Therapeutic potential of anti-VEGF receptor 2 therapy targeting for M2-tumor-associated macrophages in colorectal cancer

Background Although immunotherapy with immune checkpoint inhibitors (ICIs) has become a standard therapeutic strategy in colorectal cancer (CRC) exhibiting microsatellite instability-high, limited patients benefit from this new approach. To increase the efficacy of ICIs in CRC patients, it is crucial to control the function of immunosuppressive cells in the tumor microenvironment. M2-tumor-associated macrophages (TAMs) are key immunosuppressive cells and promote tumor growth, angiogenesis, and epithelial-mesenchymal transition.
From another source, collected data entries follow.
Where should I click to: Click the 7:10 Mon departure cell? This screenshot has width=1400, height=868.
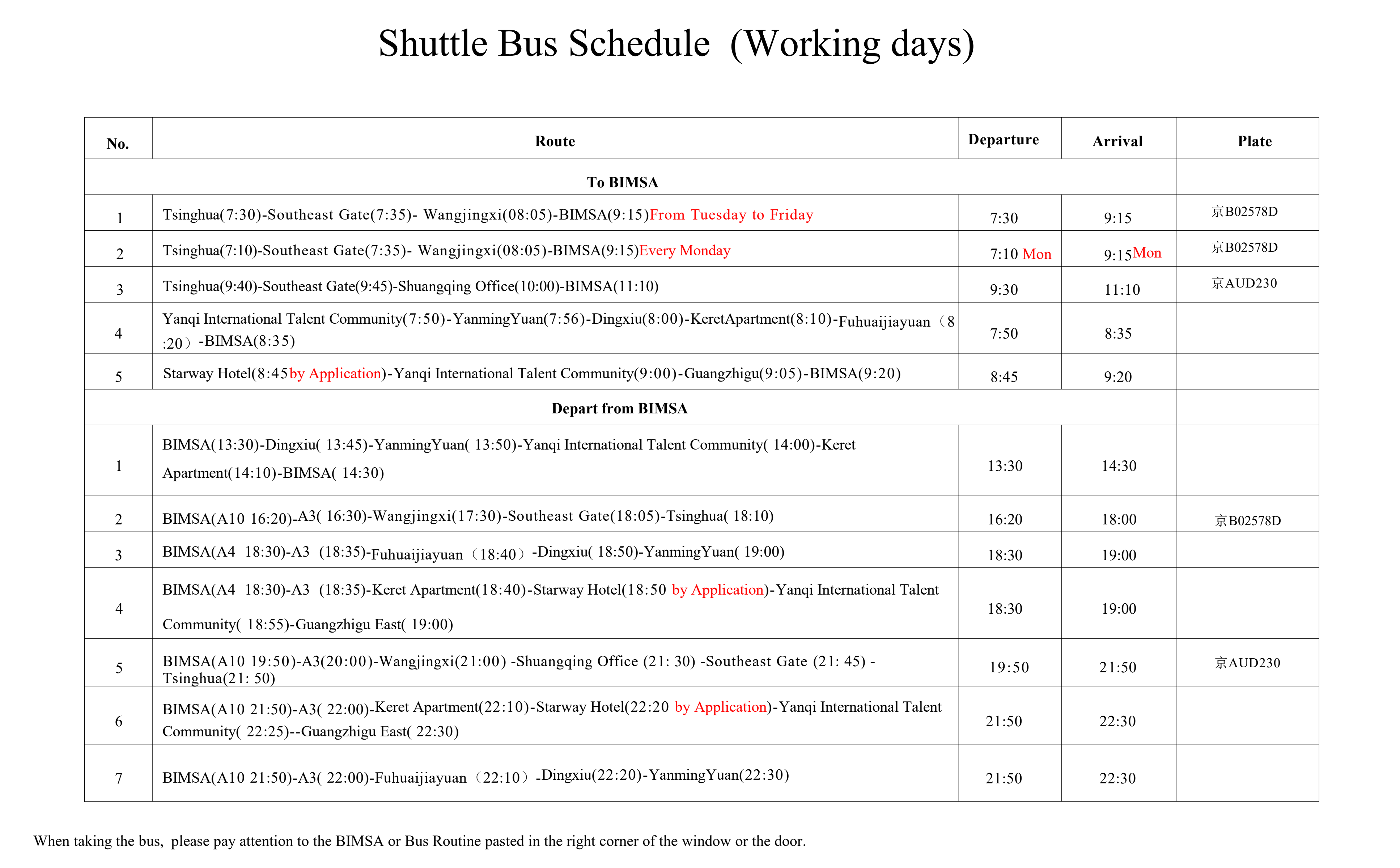click(x=1020, y=254)
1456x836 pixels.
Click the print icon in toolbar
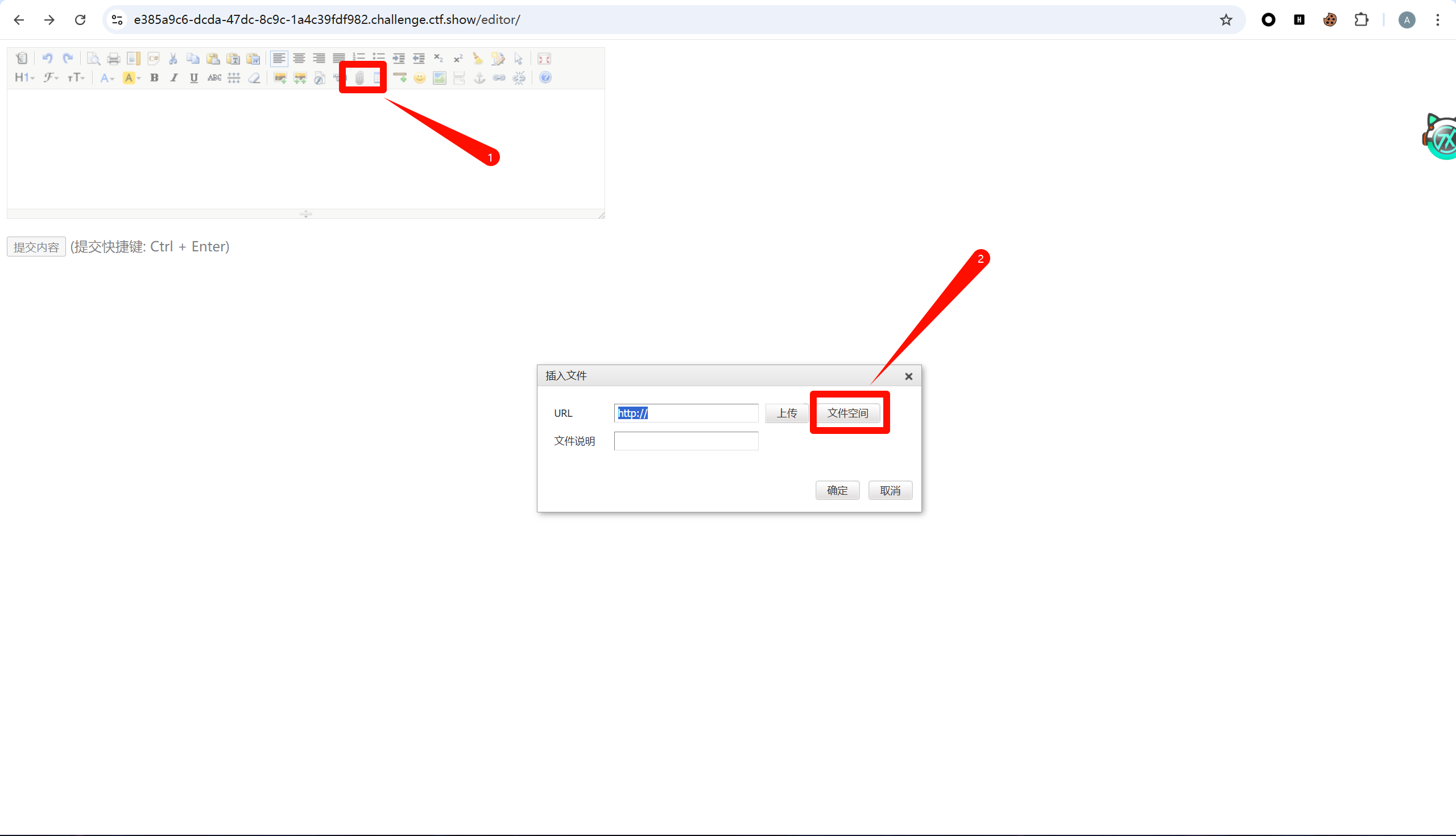pos(114,59)
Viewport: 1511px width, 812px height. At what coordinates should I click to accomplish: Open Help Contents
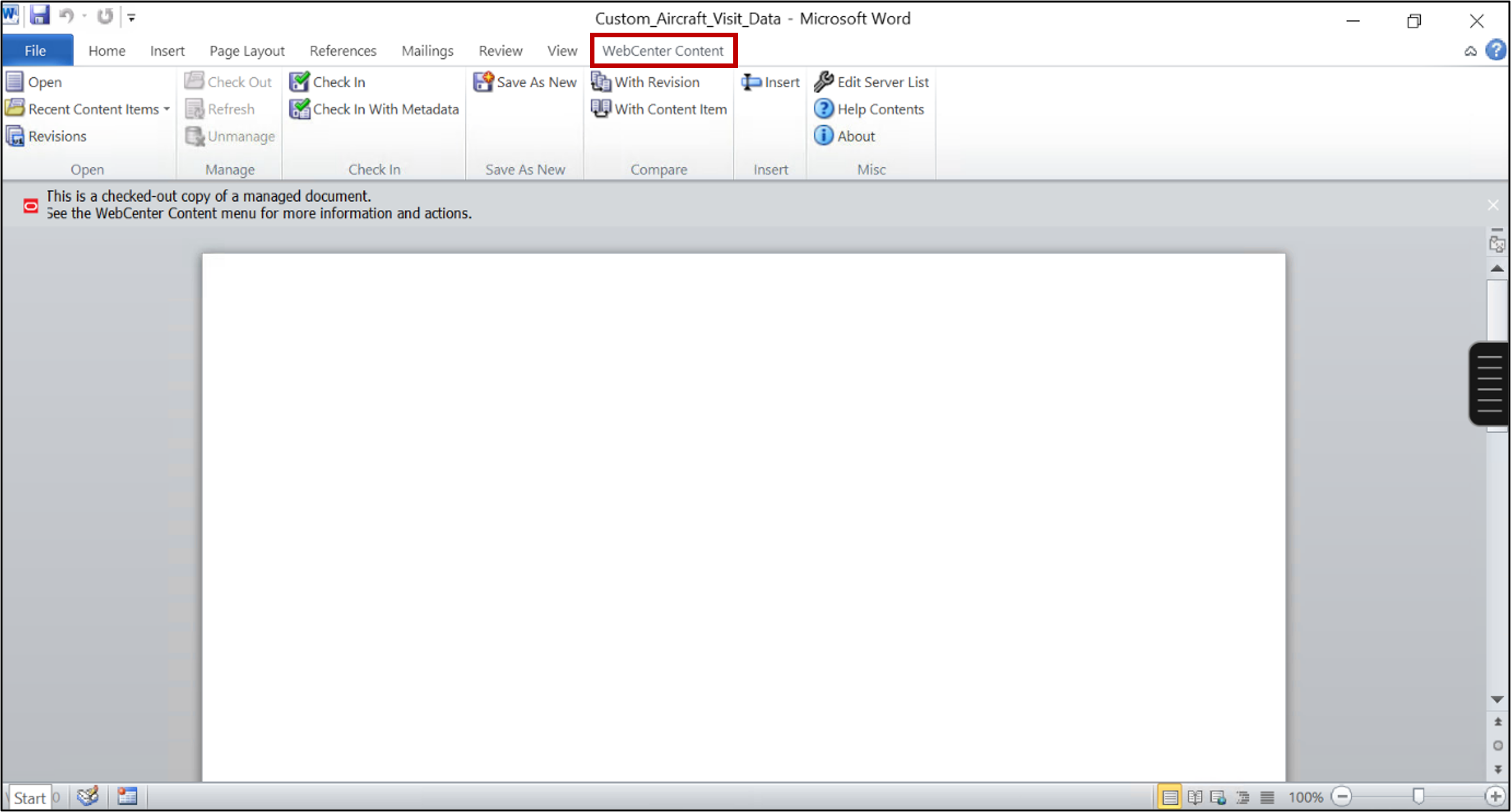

In the present study, we focused on the VEGF signaling pathway in M2-TAMs to control their inhibitory function. Methods We evaluated the population of M2-TAMs, the VEGF receptor 2 (VEGFR2) expression on M2-TAMs, and the correlation between HIF-1 alpha-positive cells and VEGFR2 expression levels on M2-TAMs in CRC using the analysis of The Cancer Genome Atlas colorectal adenocarcinoma dataset (n = 592), the flow cytometry of freshly resected surgical specimens of CRC (n = 20), and the immunofluorescence staining of formalin-fixed paraffin-embedded whole tissue samples of CRC (n = 20). Furthermore, we performed a functional assay of M2 macrophages through the VEGF/VEGFR2 signaling pathway in vitro. Results The population of M2-TAMs and their VEGFR2 expression significantly increased in the tumor compared to the normal mucosa in the CRC patients. HIF1-alpha-positive cells significantly correlated with the VEGFR2 expression level of M2-TAMs. M2 macrophages induced by cytokines in vitro produced TGF-beta 1 through the VEGF/VEGFR2 signaling pathway. Conclusions Our results suggest that anti-VEGFR2 therapy may have therapeutic potential to control the immune inhibitory functions of M2-TAMs in CRC, resulting in enhanced efficacy of immunotherapy with ICIs.

Automated summary

This study found that the population of M2-TAMs and VEGFR2 expression significantly increased in the tumors of CRC patients. HIF1-alpha-positive cells were significantly correlated with the VEGFR2 expression level on M2-TAMs. In vitro experiments demonstrated that M2 macrophages produced TGF-beta 1 through the VEGF/VEGFR2 signaling pathway.